The interdependence between media and aid groups can also produce misrepresentations of disasters that, by effect or design, induce public compassion to raise funds for humanitarian groups and help secure ratings for news organizations. At times this co-dependence is mutually beneficial, as was the case during the outset of the famine in the Horn of Africa. The BBC dispatched news host Ben Brown to Dadaab refugee camp in Kenya in July 2011, resulting in a report—“Horn of Africa: ‘A Vision of Hell’”—that showed vivid images of emaciated children and desperate, suffering adults (Brown, 2011). The BBC report was immediately followed by news that the U.K. Disasters Emergency Committee (DEC) had launched an emergency appeal to help the more than ten million people affected by the crisis. In other cases, media provide in-depth criticism about the activities of humanitarian NGOs, as was the case with a 45-minute BBC radio documentary produced in 2011 by journalist Edward Stourton. In his report, “Haiti and the Truth about NGOs,” Stourton criticized humanitarian NGO work in Haiti, arguing that the billions of dollars of donations did very little to improve the living conditions of survivors (Kalcsics, 2011). However, too often media stories about disasters are tragically depoliticized, evacuated of any sustained critical attention to the political contexts that condition their very emergence. This lack of critical reportage is often attributed to a combination of insufficient newsgathering resources, poor local knowledge, and heavy reliance on official (i.e., government) sources for information (Scanlon, 2007).

Media Representations of Disaster

It has long been understood that media representations of disaster constitute and reproduce a view of the developing world as continually crisis-prone. At the same time, narratives of loss, suffering, and destruction can also help constitute a shared sense of identification with people with whom we otherwise have no common identity or purpose. These two forces are always in tension: the “othering” of marginalized populations in distant countries further reinforces and hardens a view of suffering that threatens “empathic identification” (Dean, 2005); yet, the collective construction of suffering is seen as vital for a global community to experience a shared sense of mourning, concern, and outrage (Ibrahim, 2010).
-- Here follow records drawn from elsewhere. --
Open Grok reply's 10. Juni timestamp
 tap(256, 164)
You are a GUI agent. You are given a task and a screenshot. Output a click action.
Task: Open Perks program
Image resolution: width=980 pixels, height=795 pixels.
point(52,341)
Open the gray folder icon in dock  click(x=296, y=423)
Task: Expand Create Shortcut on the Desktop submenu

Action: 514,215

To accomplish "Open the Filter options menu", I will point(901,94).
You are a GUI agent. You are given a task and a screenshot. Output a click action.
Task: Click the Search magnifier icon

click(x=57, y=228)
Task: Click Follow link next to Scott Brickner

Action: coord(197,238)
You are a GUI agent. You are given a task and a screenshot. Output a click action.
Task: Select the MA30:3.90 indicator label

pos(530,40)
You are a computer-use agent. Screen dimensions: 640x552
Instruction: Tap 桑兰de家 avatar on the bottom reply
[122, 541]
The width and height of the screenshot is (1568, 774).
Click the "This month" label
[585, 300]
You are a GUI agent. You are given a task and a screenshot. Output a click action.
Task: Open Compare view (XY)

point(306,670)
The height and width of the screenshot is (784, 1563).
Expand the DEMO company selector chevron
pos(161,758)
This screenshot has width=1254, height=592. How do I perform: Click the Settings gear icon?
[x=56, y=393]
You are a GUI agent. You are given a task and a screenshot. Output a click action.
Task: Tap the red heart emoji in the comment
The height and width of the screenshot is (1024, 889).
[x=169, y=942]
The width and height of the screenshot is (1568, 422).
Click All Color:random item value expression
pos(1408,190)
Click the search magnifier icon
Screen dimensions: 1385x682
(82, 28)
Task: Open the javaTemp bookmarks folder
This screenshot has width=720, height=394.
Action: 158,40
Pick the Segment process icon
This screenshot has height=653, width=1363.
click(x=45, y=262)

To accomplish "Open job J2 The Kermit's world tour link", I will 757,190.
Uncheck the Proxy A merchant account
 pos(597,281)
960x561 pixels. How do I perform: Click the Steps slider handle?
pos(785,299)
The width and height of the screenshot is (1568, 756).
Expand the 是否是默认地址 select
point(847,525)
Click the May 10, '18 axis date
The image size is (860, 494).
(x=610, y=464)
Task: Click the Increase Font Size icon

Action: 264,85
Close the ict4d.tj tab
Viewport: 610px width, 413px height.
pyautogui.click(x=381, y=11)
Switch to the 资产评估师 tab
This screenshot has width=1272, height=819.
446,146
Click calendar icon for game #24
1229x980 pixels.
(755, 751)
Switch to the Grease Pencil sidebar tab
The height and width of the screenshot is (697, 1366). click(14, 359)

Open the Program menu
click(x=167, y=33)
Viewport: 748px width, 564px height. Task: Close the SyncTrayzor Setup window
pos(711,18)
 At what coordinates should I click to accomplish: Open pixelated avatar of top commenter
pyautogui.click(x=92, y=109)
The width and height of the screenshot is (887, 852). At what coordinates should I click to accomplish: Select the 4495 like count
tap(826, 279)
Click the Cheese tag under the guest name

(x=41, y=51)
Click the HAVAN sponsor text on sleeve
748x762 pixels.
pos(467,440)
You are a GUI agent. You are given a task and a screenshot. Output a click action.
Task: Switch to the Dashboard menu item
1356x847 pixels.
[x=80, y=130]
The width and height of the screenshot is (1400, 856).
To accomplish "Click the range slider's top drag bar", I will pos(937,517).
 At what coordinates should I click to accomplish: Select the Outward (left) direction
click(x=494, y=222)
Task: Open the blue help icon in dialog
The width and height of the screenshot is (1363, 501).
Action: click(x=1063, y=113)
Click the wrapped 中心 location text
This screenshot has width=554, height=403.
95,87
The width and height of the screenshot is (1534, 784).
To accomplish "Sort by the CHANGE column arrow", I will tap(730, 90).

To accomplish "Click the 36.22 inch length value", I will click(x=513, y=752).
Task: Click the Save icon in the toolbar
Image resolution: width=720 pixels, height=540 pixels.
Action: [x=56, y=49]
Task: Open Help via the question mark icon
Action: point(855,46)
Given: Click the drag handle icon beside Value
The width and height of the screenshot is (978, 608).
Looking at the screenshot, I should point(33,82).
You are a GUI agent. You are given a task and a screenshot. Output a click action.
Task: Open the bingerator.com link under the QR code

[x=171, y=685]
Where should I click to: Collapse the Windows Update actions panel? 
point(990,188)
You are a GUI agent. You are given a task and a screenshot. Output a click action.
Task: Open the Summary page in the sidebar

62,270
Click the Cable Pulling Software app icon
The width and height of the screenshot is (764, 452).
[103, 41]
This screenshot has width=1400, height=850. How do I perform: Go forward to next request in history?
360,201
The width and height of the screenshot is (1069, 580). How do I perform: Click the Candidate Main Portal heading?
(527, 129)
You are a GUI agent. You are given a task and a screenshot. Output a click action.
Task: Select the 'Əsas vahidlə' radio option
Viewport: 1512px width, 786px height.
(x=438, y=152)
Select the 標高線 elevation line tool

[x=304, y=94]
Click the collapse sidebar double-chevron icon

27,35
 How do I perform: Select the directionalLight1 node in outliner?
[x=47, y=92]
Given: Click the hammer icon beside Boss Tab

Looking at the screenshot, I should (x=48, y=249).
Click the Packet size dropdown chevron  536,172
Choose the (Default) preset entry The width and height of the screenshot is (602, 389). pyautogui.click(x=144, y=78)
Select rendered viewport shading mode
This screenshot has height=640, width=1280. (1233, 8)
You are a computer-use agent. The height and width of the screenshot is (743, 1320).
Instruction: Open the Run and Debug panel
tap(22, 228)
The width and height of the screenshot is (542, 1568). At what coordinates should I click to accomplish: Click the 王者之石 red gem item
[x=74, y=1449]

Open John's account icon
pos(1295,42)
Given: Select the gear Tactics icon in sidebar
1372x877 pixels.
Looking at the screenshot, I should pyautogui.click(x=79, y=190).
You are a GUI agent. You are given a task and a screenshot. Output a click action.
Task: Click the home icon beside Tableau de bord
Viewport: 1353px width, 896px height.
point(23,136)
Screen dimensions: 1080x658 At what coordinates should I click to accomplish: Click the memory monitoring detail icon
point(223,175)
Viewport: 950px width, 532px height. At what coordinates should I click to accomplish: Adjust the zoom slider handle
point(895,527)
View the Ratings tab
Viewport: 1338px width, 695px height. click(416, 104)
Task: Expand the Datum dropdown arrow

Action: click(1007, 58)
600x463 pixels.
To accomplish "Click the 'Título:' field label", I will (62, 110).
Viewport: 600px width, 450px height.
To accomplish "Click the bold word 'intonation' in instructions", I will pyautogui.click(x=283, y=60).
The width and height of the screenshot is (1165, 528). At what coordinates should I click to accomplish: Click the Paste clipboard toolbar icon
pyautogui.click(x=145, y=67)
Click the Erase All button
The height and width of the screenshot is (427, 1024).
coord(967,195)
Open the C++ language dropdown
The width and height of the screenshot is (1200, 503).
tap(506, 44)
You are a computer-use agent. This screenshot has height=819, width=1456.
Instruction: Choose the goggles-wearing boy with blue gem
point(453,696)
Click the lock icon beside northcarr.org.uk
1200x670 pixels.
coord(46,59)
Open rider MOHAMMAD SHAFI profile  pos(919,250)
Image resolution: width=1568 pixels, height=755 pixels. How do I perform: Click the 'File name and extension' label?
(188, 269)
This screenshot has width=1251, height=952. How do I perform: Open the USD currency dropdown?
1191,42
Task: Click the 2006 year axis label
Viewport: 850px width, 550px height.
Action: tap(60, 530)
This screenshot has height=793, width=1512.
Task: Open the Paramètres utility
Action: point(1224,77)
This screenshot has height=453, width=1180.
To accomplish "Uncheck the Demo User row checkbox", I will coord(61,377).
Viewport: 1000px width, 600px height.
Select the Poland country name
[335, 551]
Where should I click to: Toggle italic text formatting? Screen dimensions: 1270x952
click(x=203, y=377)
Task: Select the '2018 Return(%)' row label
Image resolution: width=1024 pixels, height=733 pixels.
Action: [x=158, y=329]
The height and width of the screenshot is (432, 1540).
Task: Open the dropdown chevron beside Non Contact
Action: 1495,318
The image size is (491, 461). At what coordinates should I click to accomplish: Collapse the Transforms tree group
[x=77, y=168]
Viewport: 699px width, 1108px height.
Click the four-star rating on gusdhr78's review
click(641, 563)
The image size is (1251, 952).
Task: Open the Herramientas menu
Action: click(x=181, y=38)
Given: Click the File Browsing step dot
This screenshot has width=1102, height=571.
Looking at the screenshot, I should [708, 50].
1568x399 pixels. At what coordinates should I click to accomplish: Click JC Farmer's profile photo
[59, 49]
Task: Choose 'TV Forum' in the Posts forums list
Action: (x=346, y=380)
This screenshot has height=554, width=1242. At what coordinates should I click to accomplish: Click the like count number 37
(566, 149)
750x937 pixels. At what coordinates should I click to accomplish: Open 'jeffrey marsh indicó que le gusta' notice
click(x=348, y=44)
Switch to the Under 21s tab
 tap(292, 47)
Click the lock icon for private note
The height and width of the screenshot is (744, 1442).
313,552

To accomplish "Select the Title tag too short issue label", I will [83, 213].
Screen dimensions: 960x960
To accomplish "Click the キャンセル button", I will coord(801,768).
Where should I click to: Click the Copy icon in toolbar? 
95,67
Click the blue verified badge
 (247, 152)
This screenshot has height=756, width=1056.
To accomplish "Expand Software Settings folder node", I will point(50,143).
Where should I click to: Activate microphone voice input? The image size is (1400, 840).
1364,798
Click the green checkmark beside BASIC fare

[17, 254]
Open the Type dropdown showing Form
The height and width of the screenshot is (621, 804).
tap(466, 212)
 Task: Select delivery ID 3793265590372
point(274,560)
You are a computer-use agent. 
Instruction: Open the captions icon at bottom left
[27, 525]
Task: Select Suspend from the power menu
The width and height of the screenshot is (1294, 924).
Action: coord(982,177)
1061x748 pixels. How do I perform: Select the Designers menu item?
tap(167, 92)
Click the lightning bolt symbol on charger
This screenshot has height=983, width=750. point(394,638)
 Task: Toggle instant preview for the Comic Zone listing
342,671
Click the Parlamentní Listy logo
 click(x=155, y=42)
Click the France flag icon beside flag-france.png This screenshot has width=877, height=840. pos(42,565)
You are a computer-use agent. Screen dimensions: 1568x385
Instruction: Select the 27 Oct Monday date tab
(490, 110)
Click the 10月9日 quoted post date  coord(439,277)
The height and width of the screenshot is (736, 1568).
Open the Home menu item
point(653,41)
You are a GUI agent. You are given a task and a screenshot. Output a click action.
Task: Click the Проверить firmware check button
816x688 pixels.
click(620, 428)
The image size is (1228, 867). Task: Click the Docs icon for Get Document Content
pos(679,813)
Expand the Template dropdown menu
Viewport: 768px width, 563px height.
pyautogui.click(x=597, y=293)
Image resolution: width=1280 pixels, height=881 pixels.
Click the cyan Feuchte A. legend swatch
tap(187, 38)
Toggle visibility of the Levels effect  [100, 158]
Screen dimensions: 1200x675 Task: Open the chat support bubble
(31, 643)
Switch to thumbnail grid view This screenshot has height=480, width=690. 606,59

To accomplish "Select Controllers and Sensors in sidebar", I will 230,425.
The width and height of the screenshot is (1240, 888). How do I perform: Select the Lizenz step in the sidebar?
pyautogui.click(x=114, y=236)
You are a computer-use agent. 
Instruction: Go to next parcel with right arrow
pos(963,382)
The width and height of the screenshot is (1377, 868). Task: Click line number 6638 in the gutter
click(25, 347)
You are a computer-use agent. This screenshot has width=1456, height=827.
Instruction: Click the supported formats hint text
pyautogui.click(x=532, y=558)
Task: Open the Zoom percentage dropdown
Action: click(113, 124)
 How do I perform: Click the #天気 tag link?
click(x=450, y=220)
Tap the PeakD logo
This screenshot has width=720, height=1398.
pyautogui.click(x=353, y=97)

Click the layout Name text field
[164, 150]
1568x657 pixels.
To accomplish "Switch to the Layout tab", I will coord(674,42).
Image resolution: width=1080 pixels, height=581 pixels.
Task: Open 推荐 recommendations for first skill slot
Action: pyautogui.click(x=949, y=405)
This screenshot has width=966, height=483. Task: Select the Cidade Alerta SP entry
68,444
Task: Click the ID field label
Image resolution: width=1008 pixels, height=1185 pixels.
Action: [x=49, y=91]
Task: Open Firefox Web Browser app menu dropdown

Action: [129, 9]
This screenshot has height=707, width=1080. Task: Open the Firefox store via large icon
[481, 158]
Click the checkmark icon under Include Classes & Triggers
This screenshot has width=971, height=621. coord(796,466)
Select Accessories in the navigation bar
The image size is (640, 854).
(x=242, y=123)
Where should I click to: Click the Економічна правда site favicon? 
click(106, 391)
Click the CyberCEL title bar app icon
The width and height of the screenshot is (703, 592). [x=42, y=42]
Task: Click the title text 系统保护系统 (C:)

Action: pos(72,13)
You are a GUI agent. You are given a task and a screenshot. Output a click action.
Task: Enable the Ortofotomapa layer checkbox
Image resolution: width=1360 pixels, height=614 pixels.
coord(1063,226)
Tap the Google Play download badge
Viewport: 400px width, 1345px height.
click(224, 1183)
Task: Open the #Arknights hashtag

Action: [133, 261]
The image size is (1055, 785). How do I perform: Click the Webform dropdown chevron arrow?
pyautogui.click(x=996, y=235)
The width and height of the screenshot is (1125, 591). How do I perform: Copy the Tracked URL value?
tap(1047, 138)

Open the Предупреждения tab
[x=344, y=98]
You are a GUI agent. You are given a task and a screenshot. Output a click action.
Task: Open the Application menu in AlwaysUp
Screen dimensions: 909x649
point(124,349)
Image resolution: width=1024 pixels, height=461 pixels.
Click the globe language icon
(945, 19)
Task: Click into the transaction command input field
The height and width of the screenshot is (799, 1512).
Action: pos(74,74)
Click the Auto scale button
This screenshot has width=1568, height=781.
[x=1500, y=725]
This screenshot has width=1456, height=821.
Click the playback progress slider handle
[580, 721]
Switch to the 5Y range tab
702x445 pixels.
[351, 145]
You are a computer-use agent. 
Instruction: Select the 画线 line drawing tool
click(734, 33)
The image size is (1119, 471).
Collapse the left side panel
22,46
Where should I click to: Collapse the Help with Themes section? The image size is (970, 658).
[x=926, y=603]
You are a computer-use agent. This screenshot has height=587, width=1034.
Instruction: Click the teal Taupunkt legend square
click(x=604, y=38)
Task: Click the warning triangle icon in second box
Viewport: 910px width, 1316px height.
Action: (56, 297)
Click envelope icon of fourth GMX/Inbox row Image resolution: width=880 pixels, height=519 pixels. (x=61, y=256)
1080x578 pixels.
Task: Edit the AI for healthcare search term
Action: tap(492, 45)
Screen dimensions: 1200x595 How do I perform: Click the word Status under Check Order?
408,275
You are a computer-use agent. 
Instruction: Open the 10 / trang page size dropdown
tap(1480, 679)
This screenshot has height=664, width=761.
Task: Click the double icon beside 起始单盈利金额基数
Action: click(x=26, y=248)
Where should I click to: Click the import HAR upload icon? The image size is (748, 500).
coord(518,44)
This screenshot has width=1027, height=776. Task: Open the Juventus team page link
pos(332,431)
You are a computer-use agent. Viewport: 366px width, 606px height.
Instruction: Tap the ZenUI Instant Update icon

The Ethiopian famine of the 1980s offers a case in point, in which images of vulnerable, starving children filled the pages of global newspapers and featured prominently in television news broadcasts. While the extensive coverage aroused a global reaction that likely would not have occurred without the presence of such arresting images, the coverage of the famine was also wildly inaccurate and hugely oversimplified. As Franks (2013) argues, the result of the “largely unconscious manipulation” of the famine was broader interest in the developing world that had never been seen before. Public opinion generated pressure to provide aid to foreign governments, which had long known about the unfolding crisis. The global response to the famine that was created through the 24/7 news cycle also ushered in a new age of charity fundraising and catalyzed the growth of Northern aid agencies. At the same time, the consequences of the simplified and sensationalized accounts of the crisis were extreme. The media and aid agencies arguably colluded in portraying a one-dimensional disaster with highly simplified solutions rather than a complex problem requiring long-term systemic changes involving political and economic restructuring. Consequently, the interventions were largely ineffective as they attempted “to address instead a media framed problem rather than the reality” (Franks, 2013, p. 171). Food aid was sent, but the political processes that created the famine in the first place were never resolved, leading to recurring famines years later. By that point, media and global attention and interest had shifted or waned.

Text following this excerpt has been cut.